Days later, the lawsuit was filed – largely based on alleged violations of the Administrative Procedure Act (APA), particularly a section which requires an agency to make reasoned decisions.
Such decisions likely did not occur here, Shah said.
"[W]here an explanation appears contrived or incongruent with what the record reveals about the process, then the agency violated the reasoned explanation requirement of administrative law," the judge mused. "That is likely the case here, where there is a disconnect between the government's expressed hostility to the plaintiffs as states with certain immigration-related policies…and later grant-specific explanations."
Shah believed the "machine-generate[d]" explanation was a post hoc effort to explain the cuts. And though the plaintiffs have not produced a so-called "targeting directive," the timeline, including the lack of affirmative denials by OMB, suggested the states were targeted.
"What remains, then, is a matter of inference," the order goes on. "The sequence of events does not suggest mere inconsequential coordination. Instead, the reasonable inference is that the Office of Management and Budget directed HHS to cut funding for plaintiffs by February because plaintiffs were on a list of states with sanctuary jurisdictions."

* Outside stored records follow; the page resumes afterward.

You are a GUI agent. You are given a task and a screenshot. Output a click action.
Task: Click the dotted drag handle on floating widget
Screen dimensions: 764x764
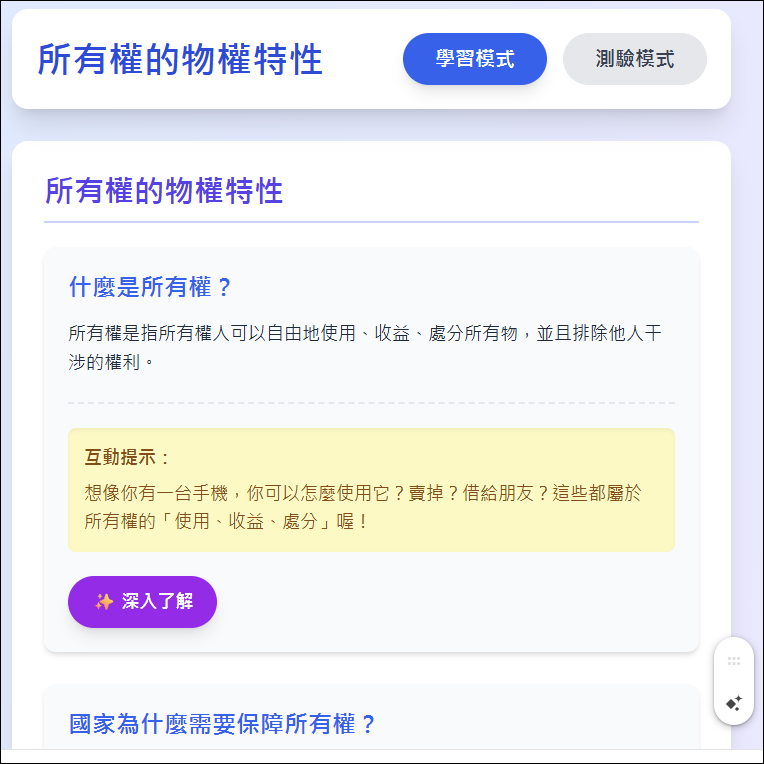tap(734, 661)
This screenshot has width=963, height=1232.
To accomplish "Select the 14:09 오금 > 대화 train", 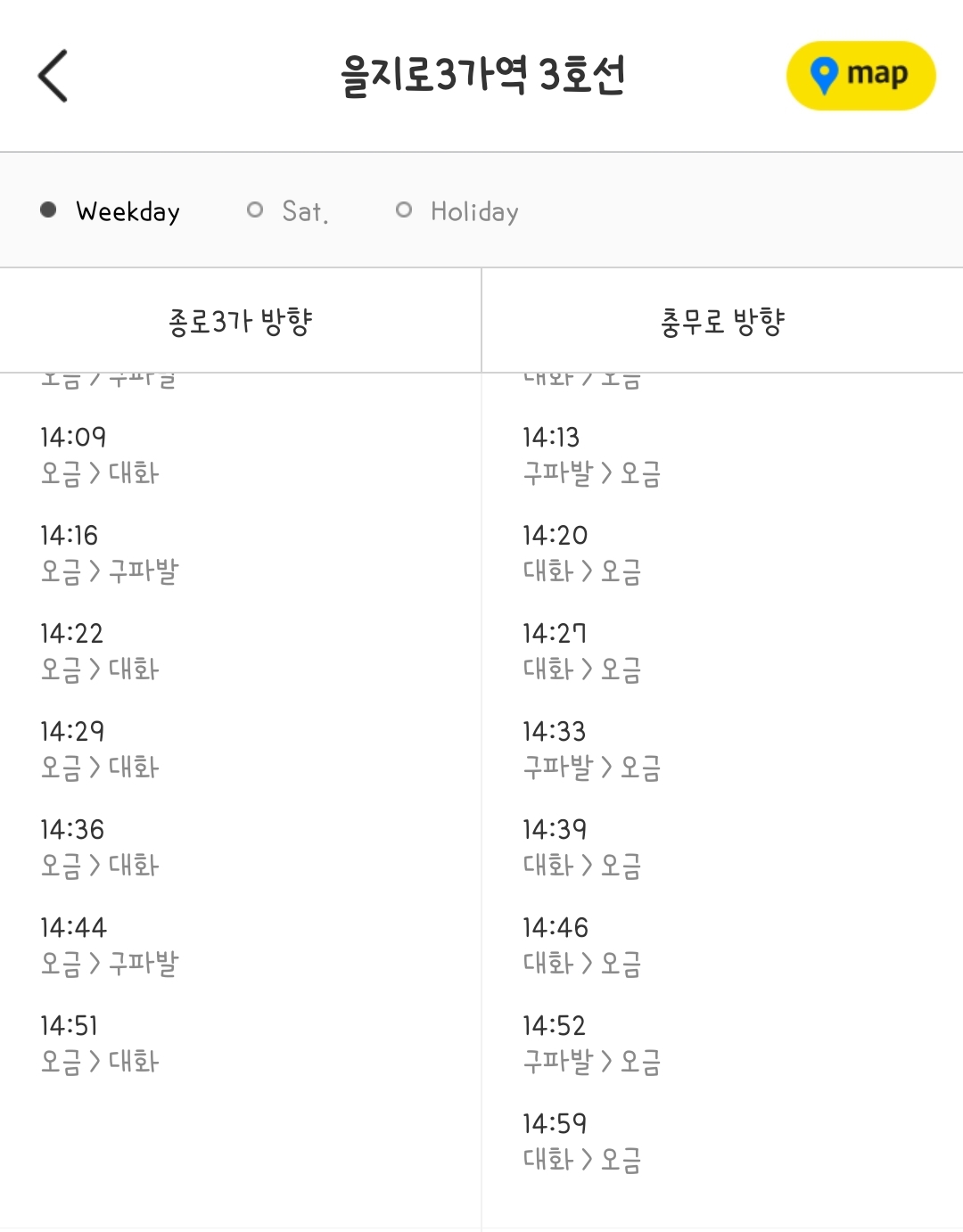I will [100, 455].
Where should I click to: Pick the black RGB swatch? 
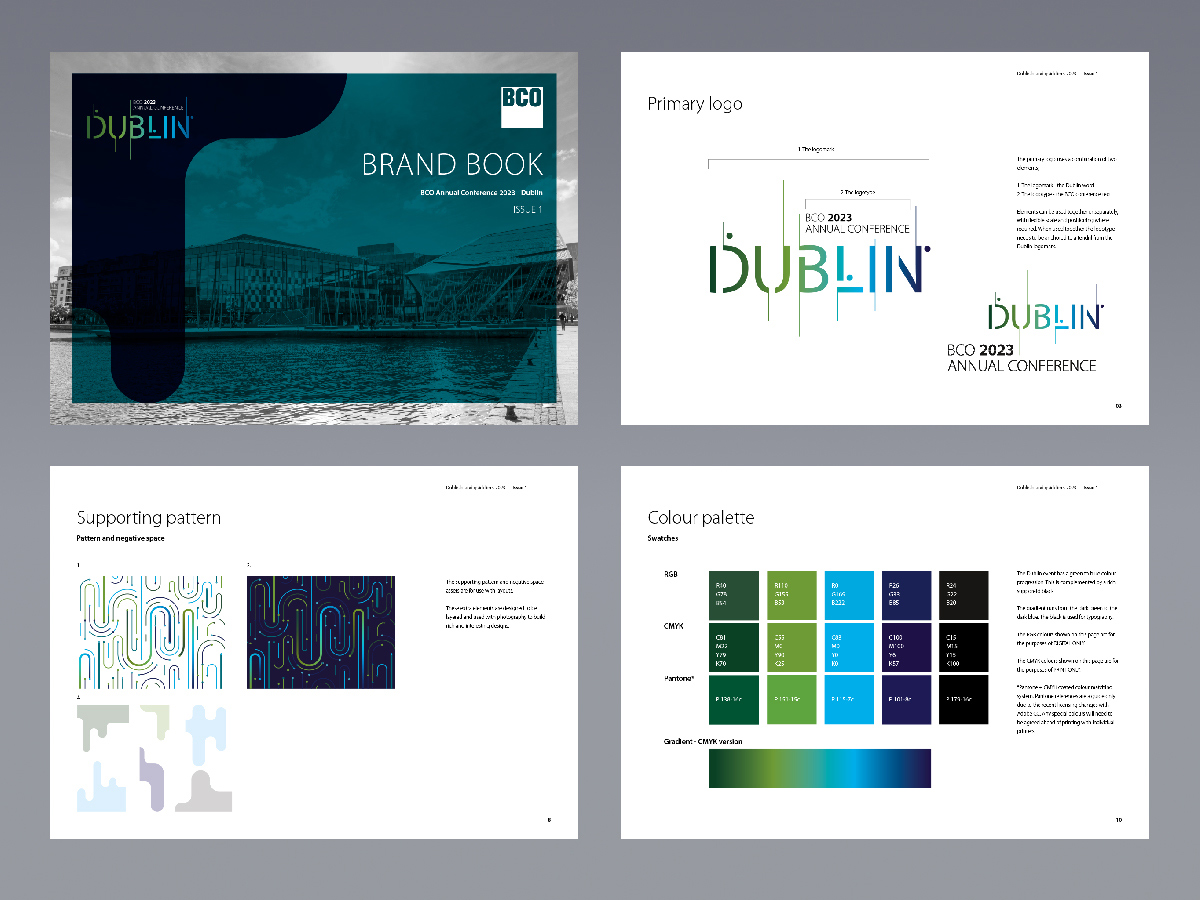(964, 595)
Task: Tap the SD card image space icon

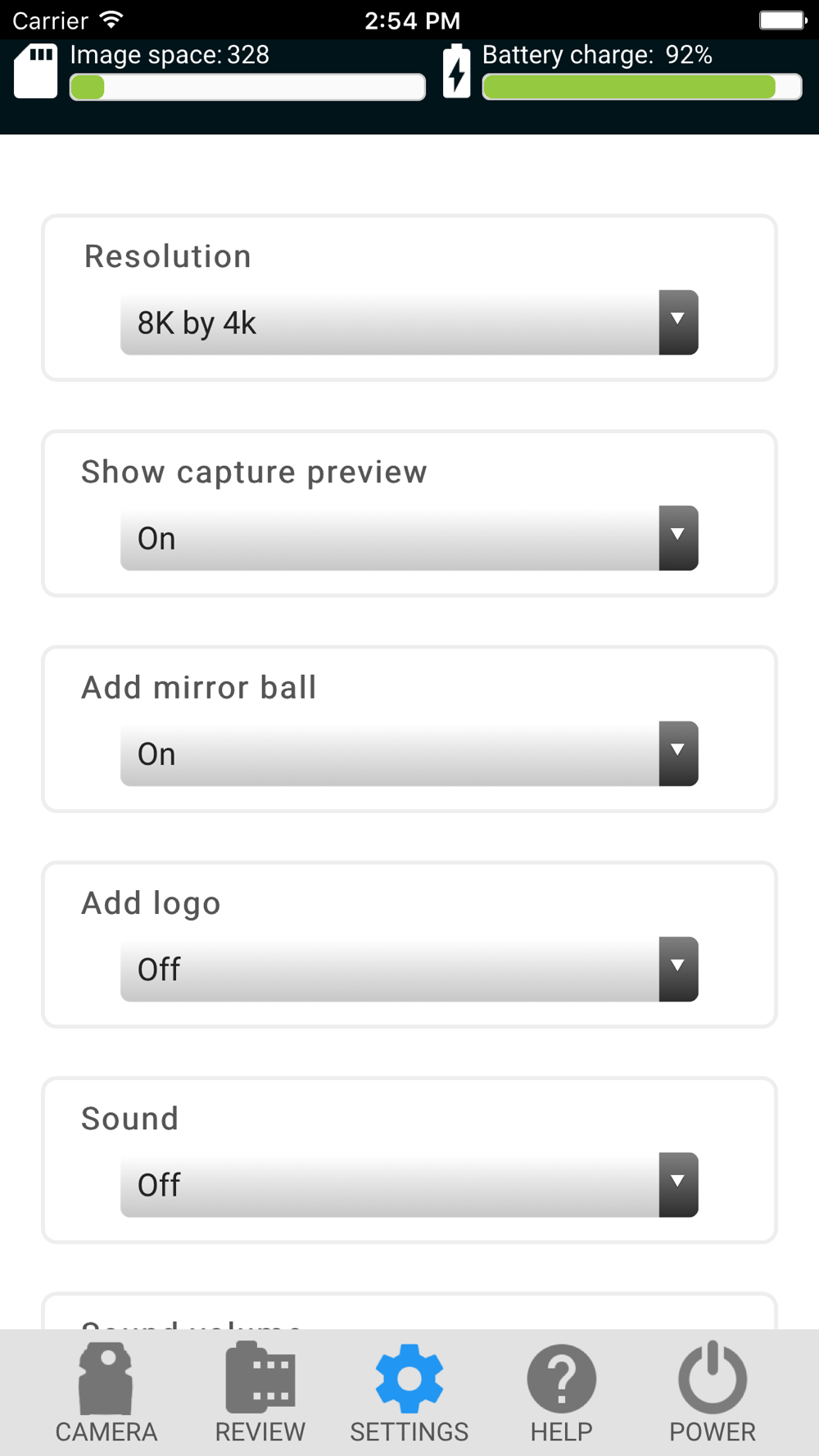Action: (36, 71)
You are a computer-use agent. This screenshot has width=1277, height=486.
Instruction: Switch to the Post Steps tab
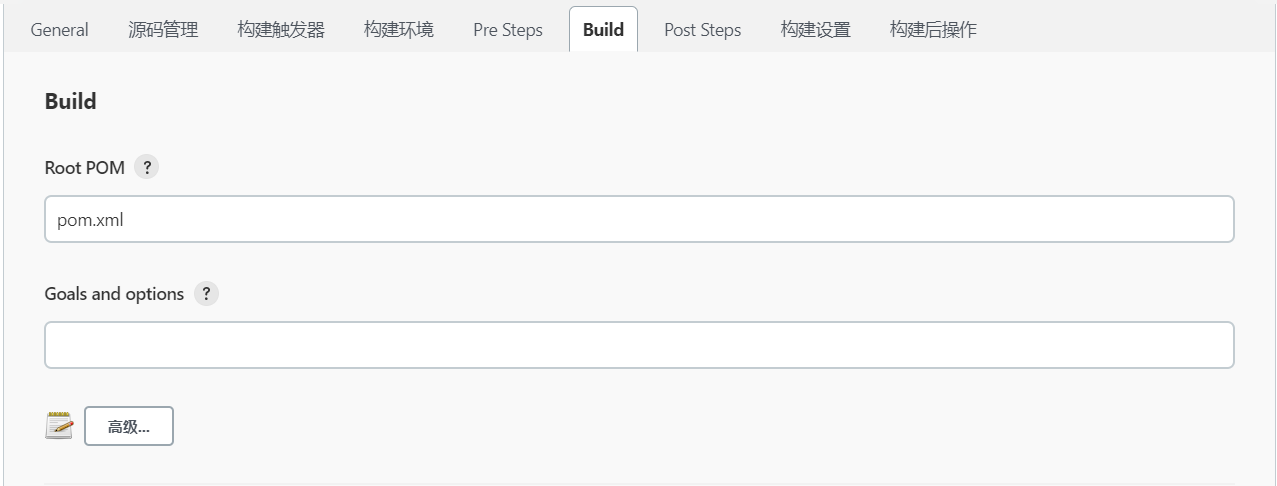tap(702, 30)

The court goes on like this, at length:
There was an OMB "project" to be implemented. Both OMB and HHS missed the target date by a few days, but the most plausible inference is that OMB drove HHS's decision. Coordination and influence are not surprising, and it is not improper to work with other agencies to substantiate the legal basis for a preferred policy. But this looks instead like a final decision by OMB with a different motive than what HHS used to explain its grant-termination decision.
"Plaintiffs are likely to succeed on their claim that OMB's targeting of them for HHS cuts must be set aside under the Administrative Procedure Act," the order continues. "The Act requires courts to set aside agency action that is arbitrary, capricious, contrary to constitutional right, or in excess of statutory authority or limitations."
While the court enjoined HHS from moving forward with the $600 million in public health cuts, the injunction stopped short of the full relief requested by the plaintiffs. The judge said the idea of a targeting directive operative at all federal agencies, at least at this stage (and without the relevant discovery), is akin to a "programmatic challenge," which is beyond the court's jurisdiction under the APA.